**** Data records
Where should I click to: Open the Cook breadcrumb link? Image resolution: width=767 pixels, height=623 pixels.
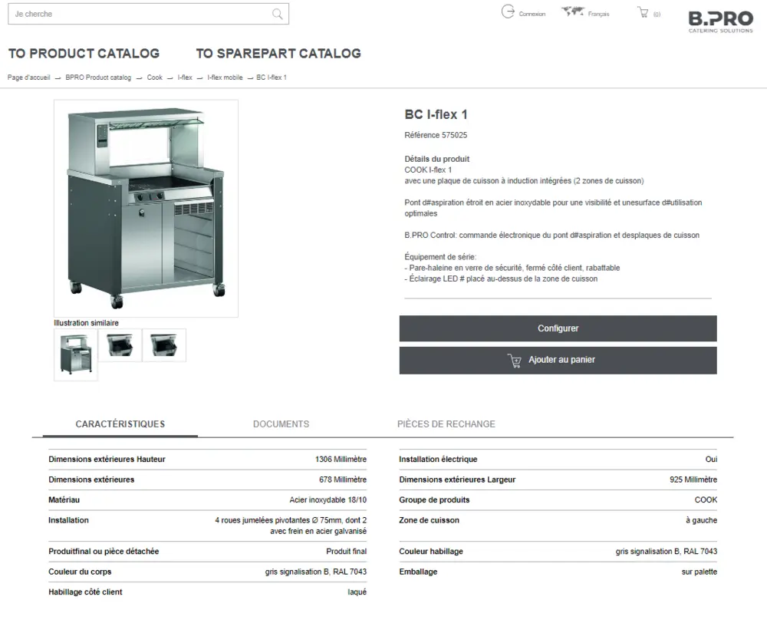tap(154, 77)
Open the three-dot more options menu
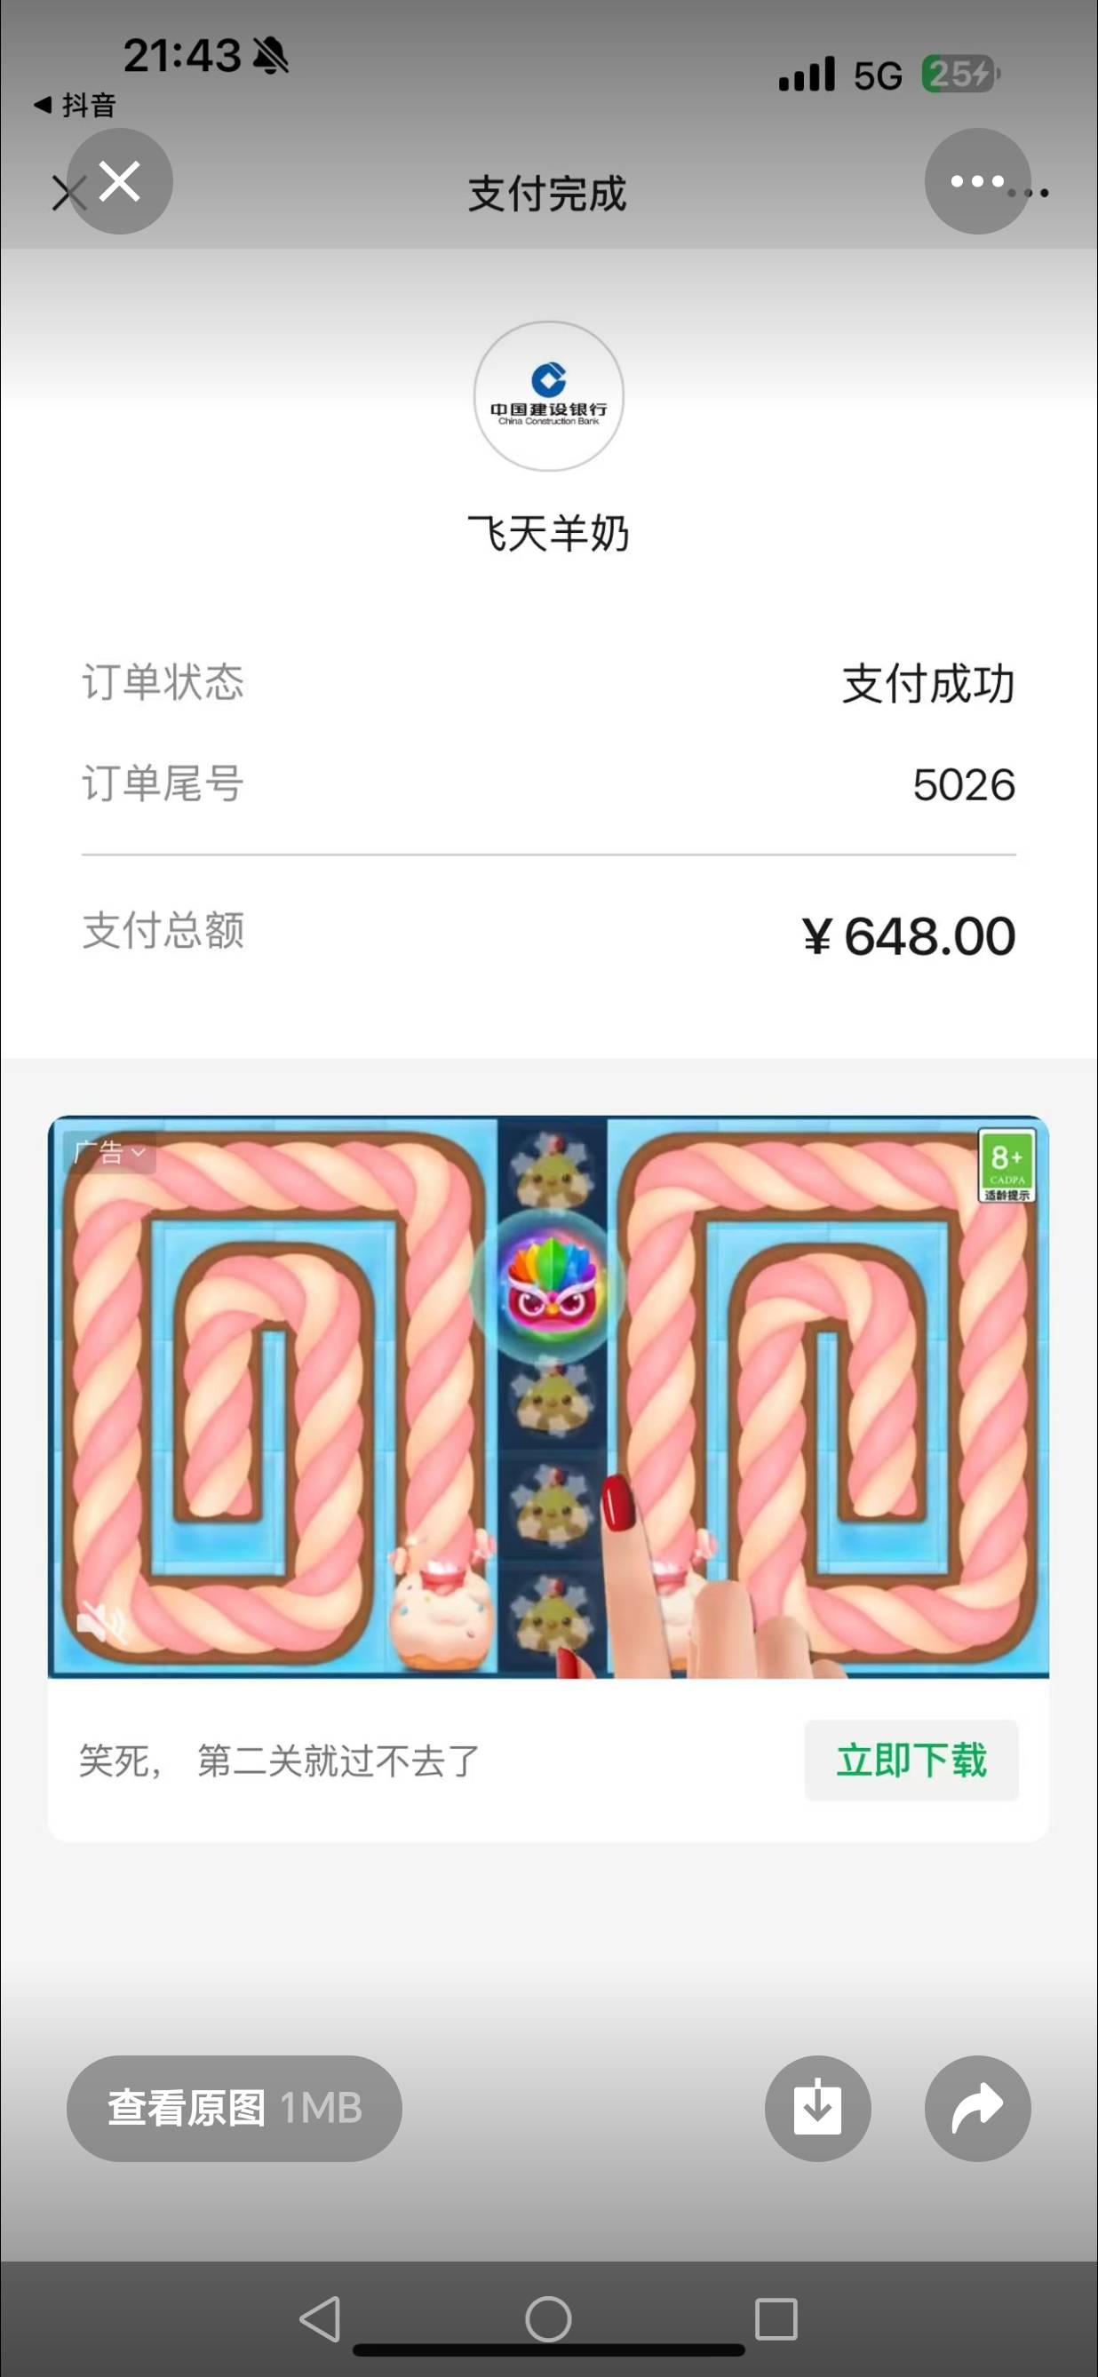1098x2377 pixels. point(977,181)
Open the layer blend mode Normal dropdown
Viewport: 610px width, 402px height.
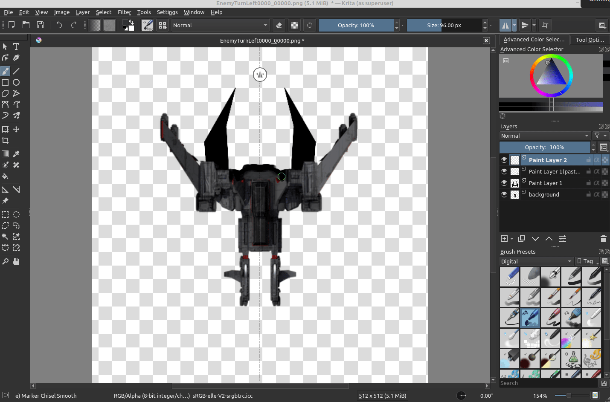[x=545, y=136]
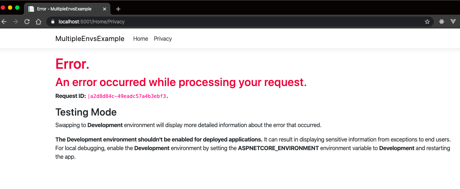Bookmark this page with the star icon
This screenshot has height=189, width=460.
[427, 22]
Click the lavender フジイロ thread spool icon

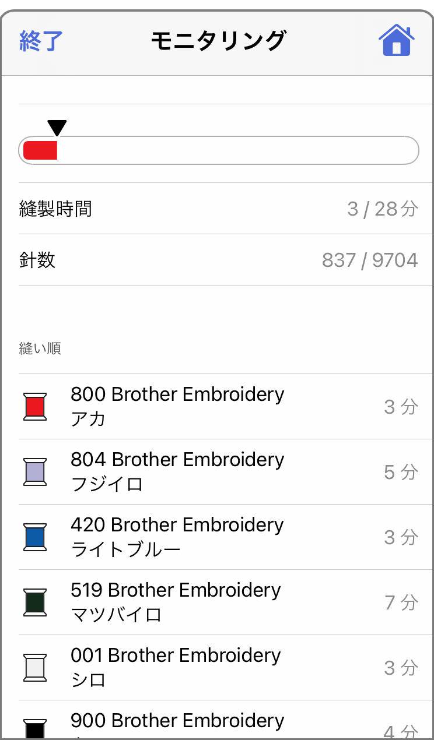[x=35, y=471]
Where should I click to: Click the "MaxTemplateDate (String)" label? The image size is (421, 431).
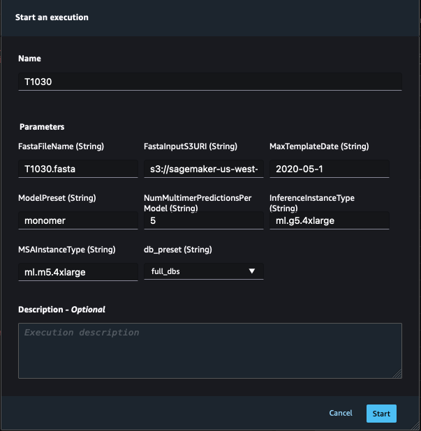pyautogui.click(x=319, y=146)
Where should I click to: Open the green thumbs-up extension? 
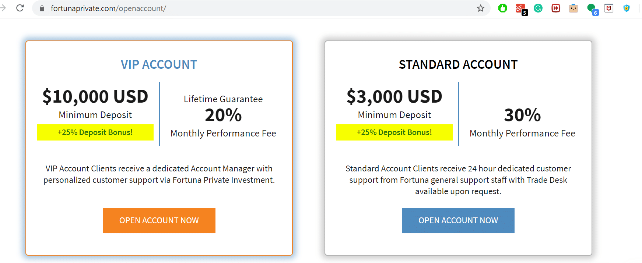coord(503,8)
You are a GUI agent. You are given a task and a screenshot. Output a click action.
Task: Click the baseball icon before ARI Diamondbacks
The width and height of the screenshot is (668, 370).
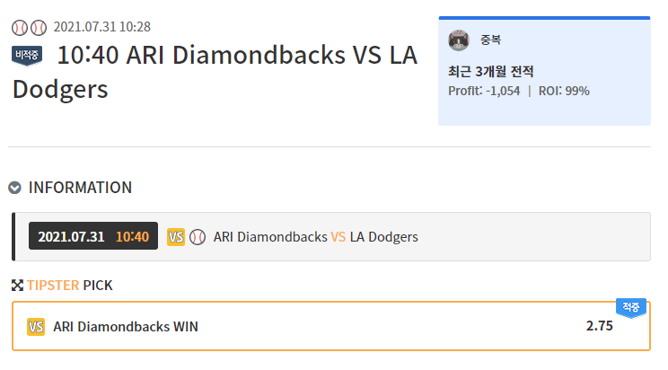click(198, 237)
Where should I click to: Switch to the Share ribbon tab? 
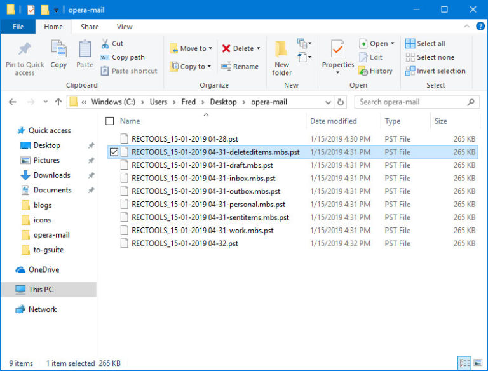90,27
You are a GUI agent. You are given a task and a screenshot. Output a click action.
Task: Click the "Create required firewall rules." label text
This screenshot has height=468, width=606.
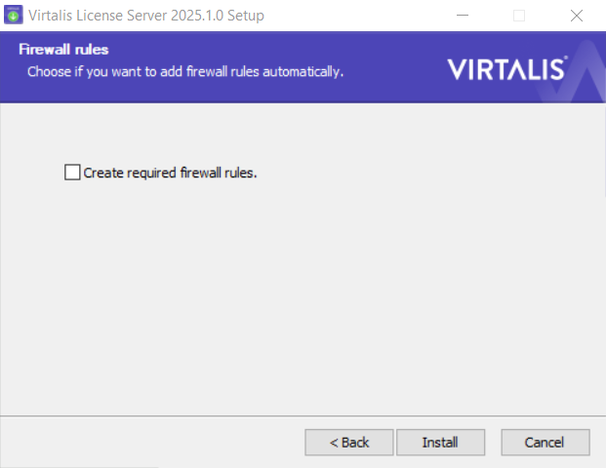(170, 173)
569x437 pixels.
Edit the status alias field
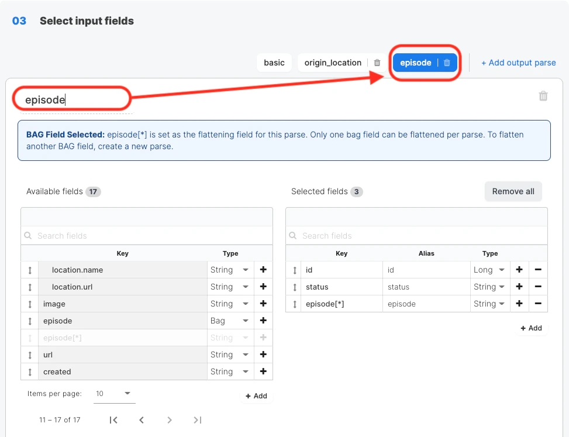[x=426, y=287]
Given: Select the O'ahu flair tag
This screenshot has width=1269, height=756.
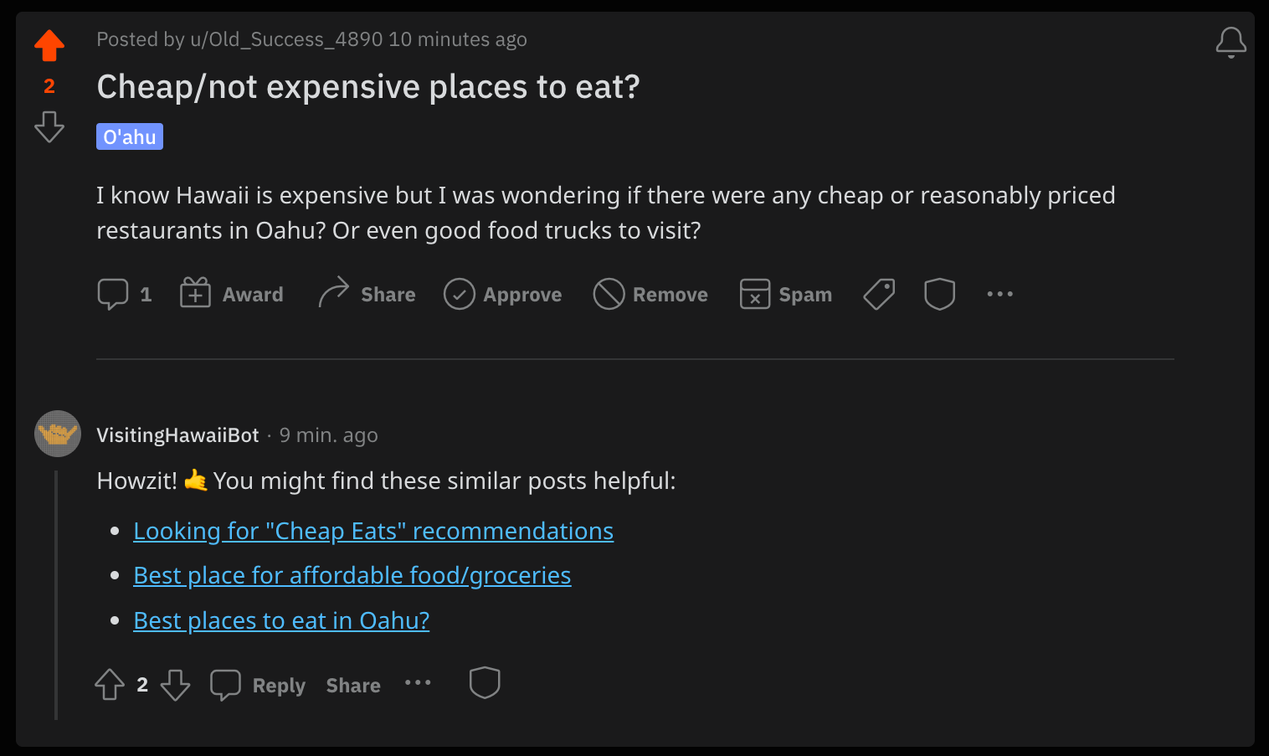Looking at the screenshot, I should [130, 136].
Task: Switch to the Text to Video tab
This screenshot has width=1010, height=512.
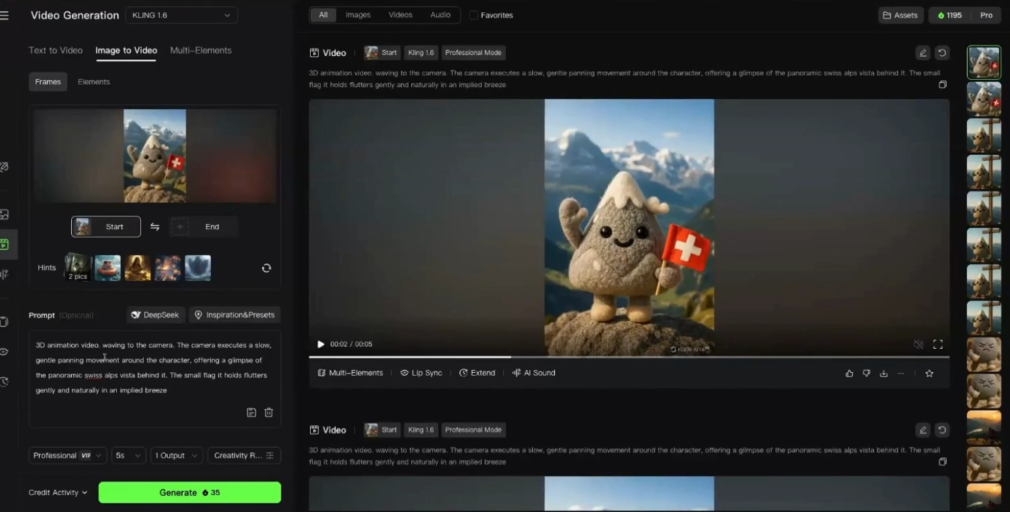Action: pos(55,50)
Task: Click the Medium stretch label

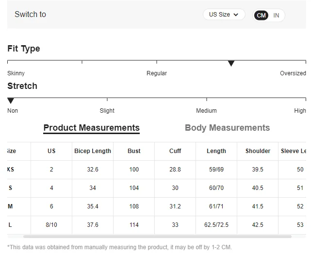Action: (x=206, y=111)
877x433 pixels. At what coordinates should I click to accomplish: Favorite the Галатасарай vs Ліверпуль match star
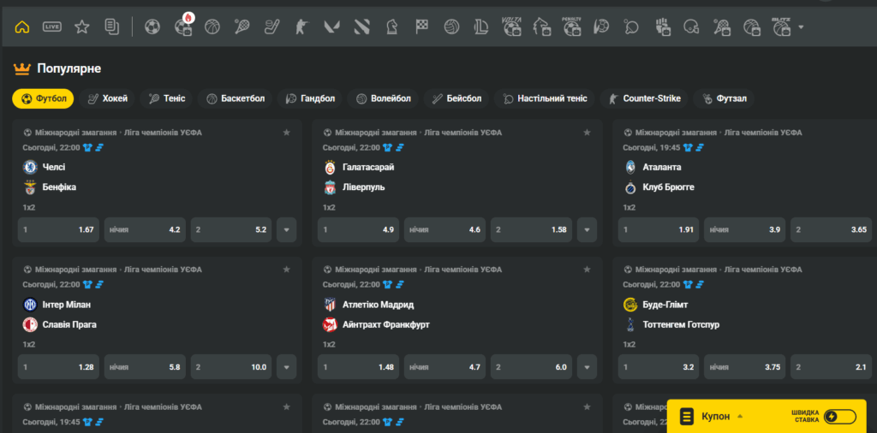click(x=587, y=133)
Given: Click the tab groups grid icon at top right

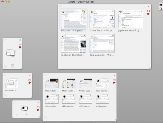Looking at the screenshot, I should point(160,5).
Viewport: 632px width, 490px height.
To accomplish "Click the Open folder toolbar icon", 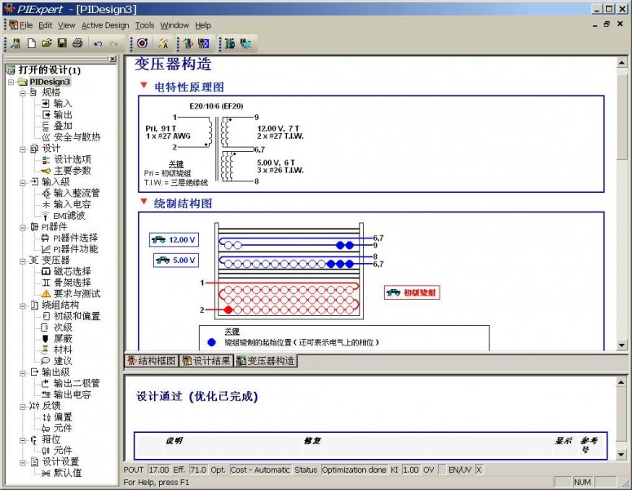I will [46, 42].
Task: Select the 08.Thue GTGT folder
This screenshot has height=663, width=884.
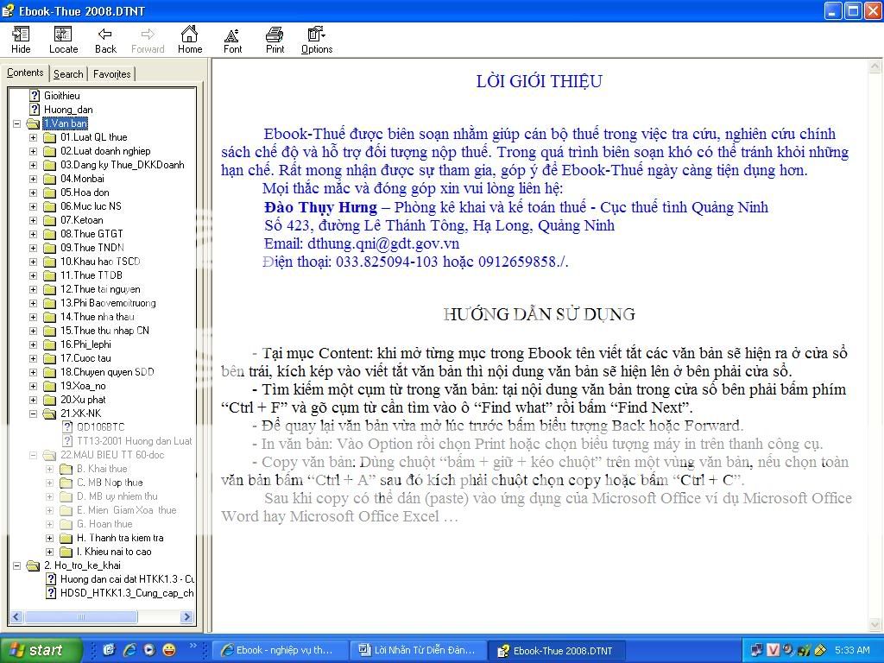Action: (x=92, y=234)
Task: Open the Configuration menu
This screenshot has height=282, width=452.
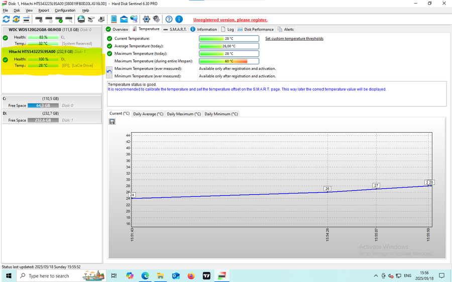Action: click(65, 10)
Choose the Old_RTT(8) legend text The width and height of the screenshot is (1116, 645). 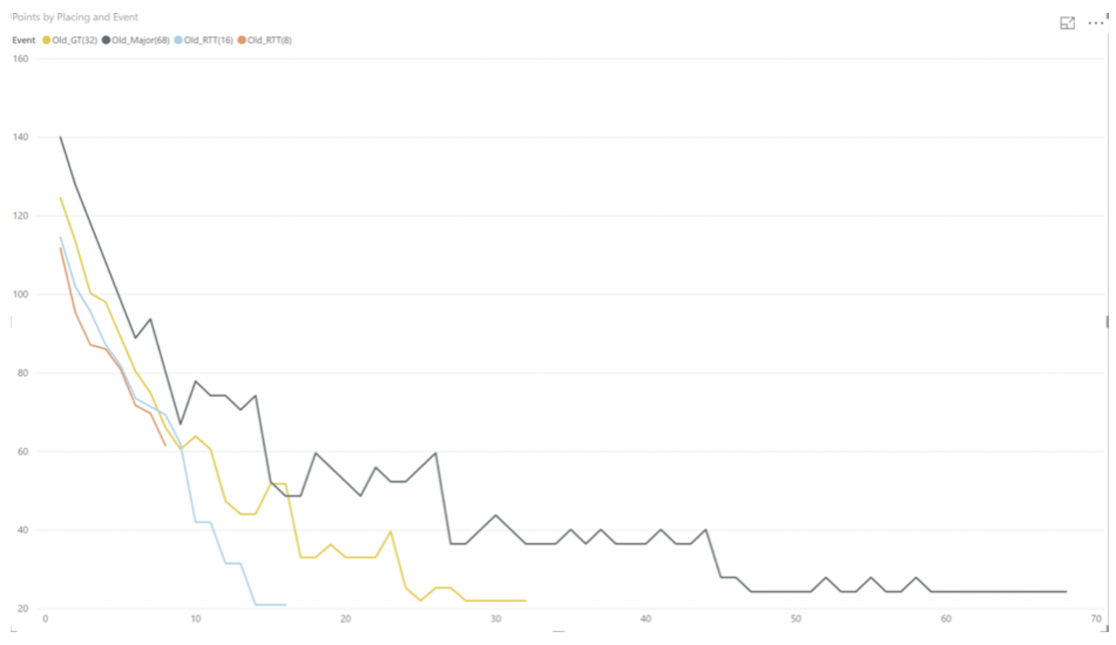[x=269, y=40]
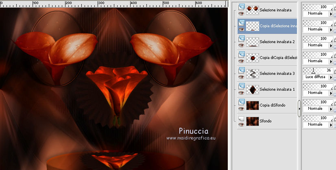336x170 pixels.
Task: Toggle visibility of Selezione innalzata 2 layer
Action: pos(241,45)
********
Each line of the entries above that contains "Select" must be copied into the answer.

Given: Select the O'ahu flair tag
Task: Select the 08.Thue GTGT folder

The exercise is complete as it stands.